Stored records
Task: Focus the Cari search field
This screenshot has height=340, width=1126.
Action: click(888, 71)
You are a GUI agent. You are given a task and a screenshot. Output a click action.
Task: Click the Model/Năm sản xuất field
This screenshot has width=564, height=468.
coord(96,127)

• [About this exercise] The answer should be one number, the count of lines in the data that include the string "field".

• [Task response] 2